TRUST ME, BBC1, 9pm
ANGRY men who raged at Jodie Whittaker’s appointment as Doctor Who will chuckle at this new drama where she plays a woman pretending to be a doctor.
It calls to mind the conspiracy theories which abounded when Peter Capaldi, prior to taking up the sci-fi role, played a World Health Organisation medic in World War Z and was credited as “WHO Doctor”.
Whittaker plays a nurse who blows the whistle on NHS negligence so the bosses turn on her. In her rage and despair she decides she can be a better doctor and so she fakes some references, heads to Edinburgh and gets a job as an A&E doc.
You have to accept that you can change your name, then open a bank account, get a flat with the fake documents and take on someone else’s GMC registration. If you can suspend disbelief at these niggles then you’ll enjoy the shivery tension as she nervously plunges a scalpel into a patient’s side in her first attempt at surgery.
UTOPIA: IN SEARCH OF THE DREAM, BBC4, 9pm
THERE’S no need to look to great artists and philosophers for an explanation of utopia: just go to the football and ask John Motson.
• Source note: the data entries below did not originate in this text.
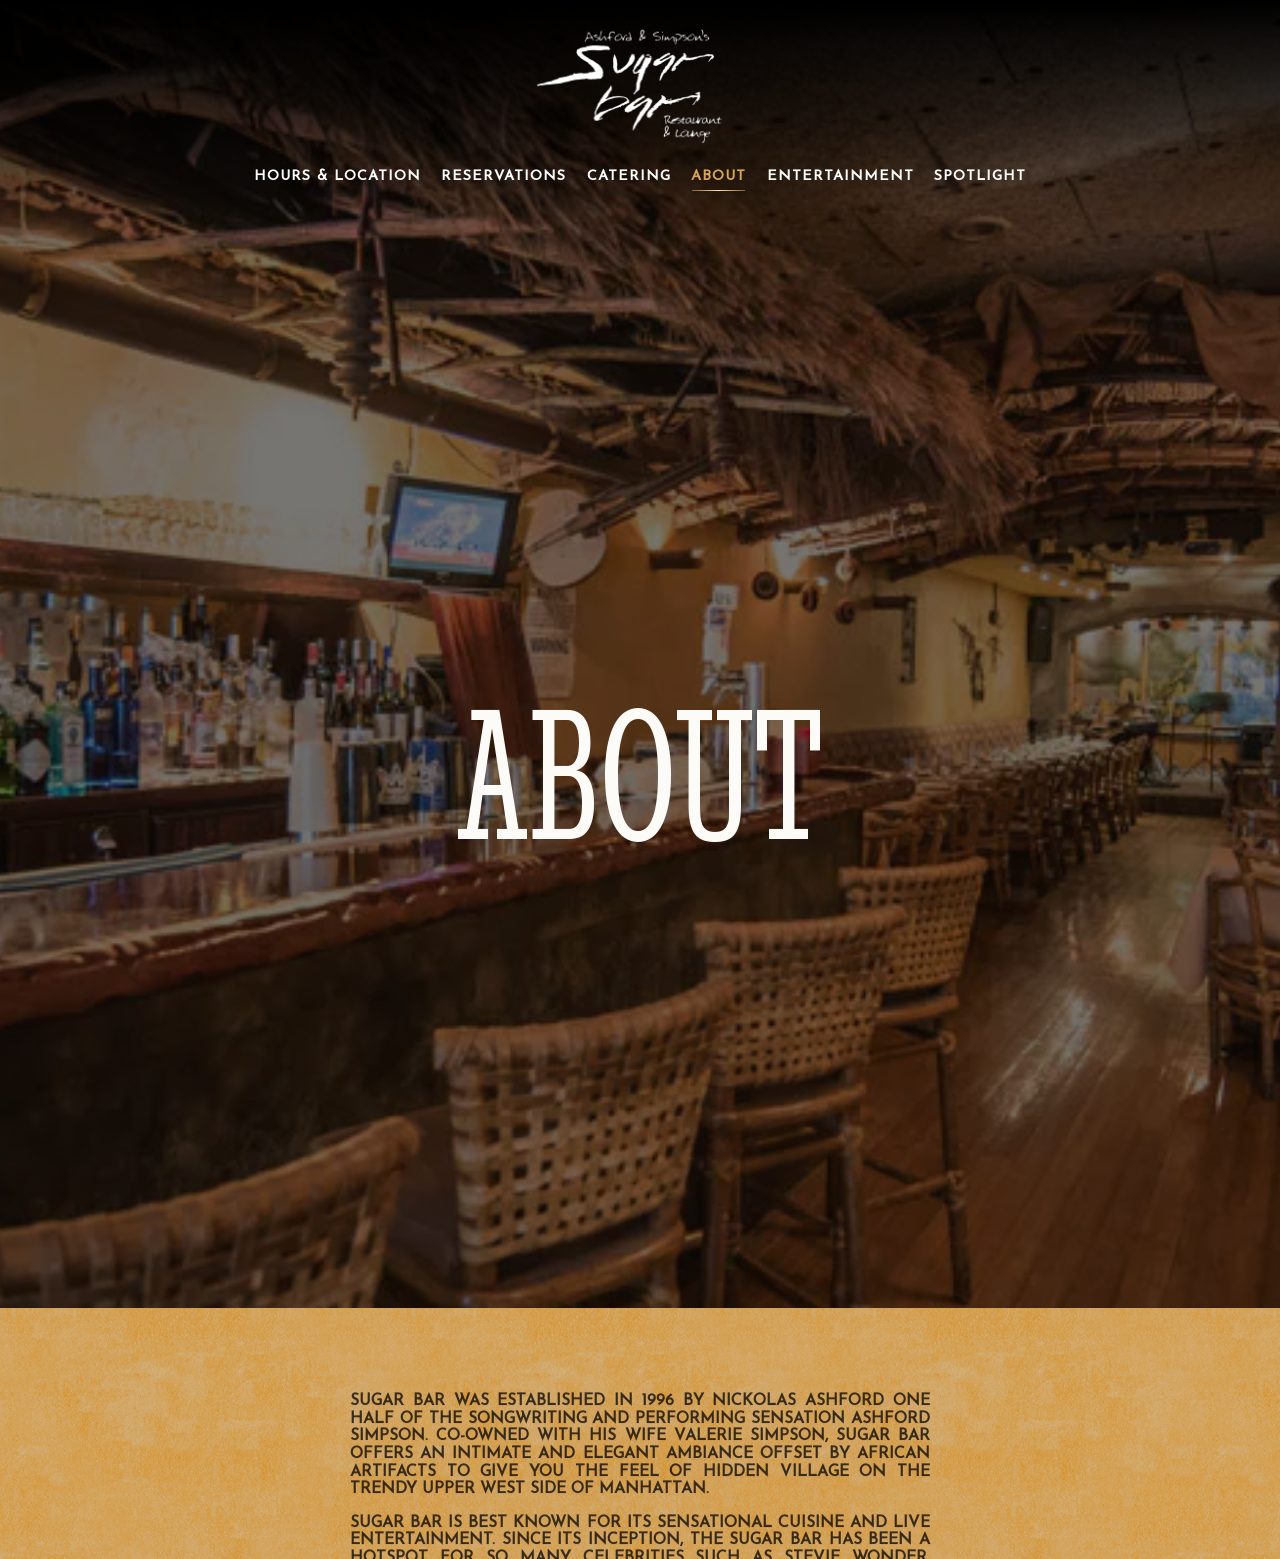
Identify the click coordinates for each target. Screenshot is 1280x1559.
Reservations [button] (503, 176)
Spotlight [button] (980, 176)
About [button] (718, 176)
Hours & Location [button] (337, 176)
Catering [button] (629, 176)
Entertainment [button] (840, 176)
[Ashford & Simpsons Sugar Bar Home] (640, 81)
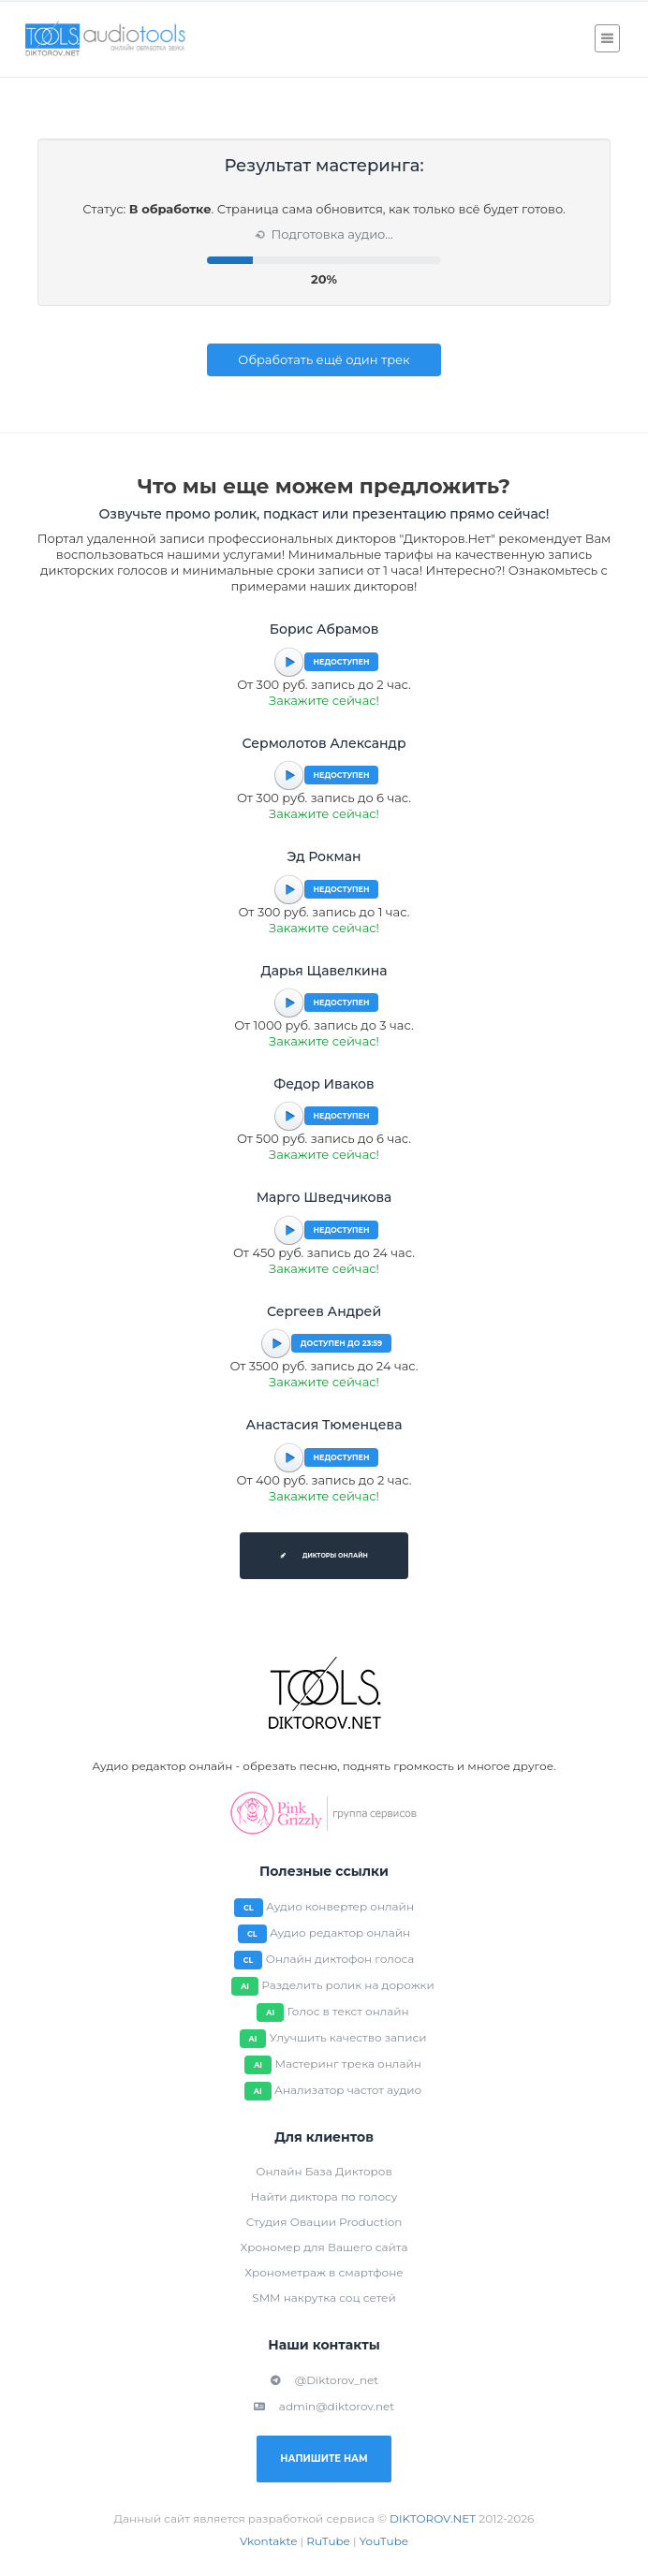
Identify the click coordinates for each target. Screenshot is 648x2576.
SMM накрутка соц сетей (323, 2298)
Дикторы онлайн (324, 1555)
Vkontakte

The veteran commentator explains that going to the game on a Saturday was a form of utopia, especially in the post-war era when workers had few rights or holiday time, so 90 minutes at the football allowed them to forget it all and share a common passion.
So the idea of utopia is everywhere, “from Swift to Star Trek, Wagner to Wikipedia”, and historian Richard Clay asks what it means and what forms it can take.
He explains the most famous vision of utopia, that of Thomas More, was inspired by natives of South America who were seen as “innocent and uncorrupted by the European love of gold”. But that “love of gold” led to endeavour, adventure and scientific advance, so wouldn’t a “utopia” of peace and ease make us all a bit lazy?